O-GlcNAc clusters attenuate BRD4 phase separation for transcription regulation

Post-translational modifications (PTMs) regulate the liquid–liquid phase separation (LLPS) that organizes biomolecular condensates essential for transcription, yet for the monosaccharide O-GlcNAc, the general rules and their links to protein function remain undefined, with evidence largely limited to isolated cases rather than systematic analyses. Here we combine proteome-scale analyses with experiments to show that O-GlcNAc is a widespread LLPS modulator: glycosites are enriched in intrinsically disordered regions and form dense O-GlcNAc clusters.
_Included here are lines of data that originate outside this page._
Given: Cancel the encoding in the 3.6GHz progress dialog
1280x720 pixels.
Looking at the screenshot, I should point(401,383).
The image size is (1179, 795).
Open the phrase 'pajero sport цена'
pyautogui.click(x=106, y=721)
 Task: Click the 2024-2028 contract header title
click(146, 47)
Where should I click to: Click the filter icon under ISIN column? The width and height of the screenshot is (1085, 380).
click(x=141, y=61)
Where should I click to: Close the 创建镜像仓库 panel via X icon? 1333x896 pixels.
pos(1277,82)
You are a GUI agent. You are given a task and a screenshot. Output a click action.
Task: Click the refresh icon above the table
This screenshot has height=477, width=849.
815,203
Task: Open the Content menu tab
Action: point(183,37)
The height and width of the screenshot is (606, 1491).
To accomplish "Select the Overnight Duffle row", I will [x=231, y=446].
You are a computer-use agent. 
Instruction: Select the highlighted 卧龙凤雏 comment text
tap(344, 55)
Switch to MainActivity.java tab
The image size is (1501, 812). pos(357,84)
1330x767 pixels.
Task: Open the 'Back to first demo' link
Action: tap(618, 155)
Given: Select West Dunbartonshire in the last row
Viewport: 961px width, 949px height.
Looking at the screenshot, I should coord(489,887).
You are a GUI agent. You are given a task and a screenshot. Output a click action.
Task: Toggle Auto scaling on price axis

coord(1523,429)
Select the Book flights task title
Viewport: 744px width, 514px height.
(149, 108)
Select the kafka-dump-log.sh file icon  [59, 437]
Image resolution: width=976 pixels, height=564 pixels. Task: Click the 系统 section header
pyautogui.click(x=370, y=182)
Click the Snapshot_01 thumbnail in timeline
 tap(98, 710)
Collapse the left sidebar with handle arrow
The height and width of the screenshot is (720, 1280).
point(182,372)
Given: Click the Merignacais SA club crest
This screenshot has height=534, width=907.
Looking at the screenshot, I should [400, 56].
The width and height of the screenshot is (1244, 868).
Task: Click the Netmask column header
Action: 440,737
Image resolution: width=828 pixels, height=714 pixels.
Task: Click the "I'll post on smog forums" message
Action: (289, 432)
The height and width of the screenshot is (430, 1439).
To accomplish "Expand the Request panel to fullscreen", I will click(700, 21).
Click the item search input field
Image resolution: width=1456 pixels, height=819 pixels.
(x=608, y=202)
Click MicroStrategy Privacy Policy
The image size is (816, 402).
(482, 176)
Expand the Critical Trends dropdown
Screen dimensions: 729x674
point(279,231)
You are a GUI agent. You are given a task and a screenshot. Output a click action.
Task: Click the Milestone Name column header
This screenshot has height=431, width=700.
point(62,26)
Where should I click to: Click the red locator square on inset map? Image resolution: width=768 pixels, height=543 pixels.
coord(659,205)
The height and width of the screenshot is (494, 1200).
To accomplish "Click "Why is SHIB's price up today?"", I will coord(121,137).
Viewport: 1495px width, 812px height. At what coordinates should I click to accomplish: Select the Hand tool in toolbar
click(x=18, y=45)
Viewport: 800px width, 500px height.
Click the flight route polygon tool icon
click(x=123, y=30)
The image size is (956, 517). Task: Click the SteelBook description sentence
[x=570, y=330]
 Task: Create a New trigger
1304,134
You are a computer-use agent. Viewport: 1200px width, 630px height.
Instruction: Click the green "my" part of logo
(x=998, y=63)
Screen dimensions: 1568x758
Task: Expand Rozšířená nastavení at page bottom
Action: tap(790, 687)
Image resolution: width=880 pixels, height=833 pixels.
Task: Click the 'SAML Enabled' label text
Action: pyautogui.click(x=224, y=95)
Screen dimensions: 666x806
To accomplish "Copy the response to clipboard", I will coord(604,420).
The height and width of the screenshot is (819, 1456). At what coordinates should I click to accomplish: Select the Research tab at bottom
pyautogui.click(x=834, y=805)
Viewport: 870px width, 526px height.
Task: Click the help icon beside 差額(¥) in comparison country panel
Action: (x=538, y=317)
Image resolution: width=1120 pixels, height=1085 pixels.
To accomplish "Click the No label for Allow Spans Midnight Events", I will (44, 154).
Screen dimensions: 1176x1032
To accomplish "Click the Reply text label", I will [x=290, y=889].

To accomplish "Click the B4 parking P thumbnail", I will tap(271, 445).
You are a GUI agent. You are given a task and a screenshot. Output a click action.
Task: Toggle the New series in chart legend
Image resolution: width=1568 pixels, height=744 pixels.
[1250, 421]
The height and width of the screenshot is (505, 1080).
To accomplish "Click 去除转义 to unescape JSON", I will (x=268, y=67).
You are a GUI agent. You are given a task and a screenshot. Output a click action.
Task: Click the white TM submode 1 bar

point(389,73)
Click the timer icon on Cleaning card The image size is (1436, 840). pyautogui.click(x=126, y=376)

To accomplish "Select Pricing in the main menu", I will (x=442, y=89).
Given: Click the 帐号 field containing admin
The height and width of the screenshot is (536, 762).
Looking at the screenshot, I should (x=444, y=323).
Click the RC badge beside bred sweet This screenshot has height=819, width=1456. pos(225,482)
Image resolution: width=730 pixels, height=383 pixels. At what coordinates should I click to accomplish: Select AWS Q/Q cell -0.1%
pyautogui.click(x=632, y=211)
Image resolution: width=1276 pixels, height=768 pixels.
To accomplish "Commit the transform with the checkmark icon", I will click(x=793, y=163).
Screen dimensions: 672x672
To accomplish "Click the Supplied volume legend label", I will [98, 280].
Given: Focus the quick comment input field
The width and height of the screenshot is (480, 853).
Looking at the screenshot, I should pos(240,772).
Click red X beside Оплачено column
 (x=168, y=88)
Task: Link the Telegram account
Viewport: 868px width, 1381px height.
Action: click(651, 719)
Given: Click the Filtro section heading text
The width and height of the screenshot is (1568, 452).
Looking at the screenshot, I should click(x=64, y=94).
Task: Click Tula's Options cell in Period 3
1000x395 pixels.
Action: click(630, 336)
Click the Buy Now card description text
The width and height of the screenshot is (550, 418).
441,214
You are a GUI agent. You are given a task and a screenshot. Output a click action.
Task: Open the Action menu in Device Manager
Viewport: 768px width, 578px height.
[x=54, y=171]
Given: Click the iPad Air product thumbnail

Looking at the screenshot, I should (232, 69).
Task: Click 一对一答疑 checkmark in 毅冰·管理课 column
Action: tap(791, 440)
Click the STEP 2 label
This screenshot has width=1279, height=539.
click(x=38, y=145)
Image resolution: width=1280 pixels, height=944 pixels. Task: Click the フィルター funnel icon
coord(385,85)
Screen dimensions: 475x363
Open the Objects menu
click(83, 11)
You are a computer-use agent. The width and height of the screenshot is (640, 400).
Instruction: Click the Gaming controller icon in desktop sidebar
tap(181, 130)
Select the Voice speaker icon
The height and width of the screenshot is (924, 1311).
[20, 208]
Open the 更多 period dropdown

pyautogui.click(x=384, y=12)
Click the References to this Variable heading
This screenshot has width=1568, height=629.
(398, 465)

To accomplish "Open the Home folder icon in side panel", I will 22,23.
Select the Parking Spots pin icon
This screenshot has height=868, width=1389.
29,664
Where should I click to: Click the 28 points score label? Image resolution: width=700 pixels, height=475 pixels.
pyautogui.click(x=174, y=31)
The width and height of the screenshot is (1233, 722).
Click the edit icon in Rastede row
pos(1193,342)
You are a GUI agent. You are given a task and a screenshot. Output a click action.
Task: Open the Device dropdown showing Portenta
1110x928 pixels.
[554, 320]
Using BRD4 as a model, we identified twelve clustered sites in its C-terminal IDR and showed that O-GlcNAc decreases condensate size while increasing fluidity in vitro and in cells. Removing O-GlcNAc strengthened BRD4 binding at active enhancers and promoted LLPS-mediated co-recruitment of transcriptional factors, including YTHDC1, leading to altered expression programs linked to the cell cycle and DNA repair. Our findings define O-GlcNAc clusters as regulators of condensate material properties and transcriptional outcomes, supporting a general paradigm in which PTMs fine-tune the molecular grammar of biomolecular condensates.